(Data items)
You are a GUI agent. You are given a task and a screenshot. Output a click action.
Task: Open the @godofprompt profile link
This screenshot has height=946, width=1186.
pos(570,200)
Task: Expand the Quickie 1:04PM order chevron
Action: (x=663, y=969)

*PROMPT:* Make an exact copy of the records.

*EXERCISE RESULT:*
You are a GUI agent. You are given a task and a screenshot. Output a click action.
Task: Open the @godofprompt profile link
This screenshot has height=946, width=1186.
pos(570,200)
Task: Expand the Quickie 1:04PM order chevron
Action: (x=663, y=969)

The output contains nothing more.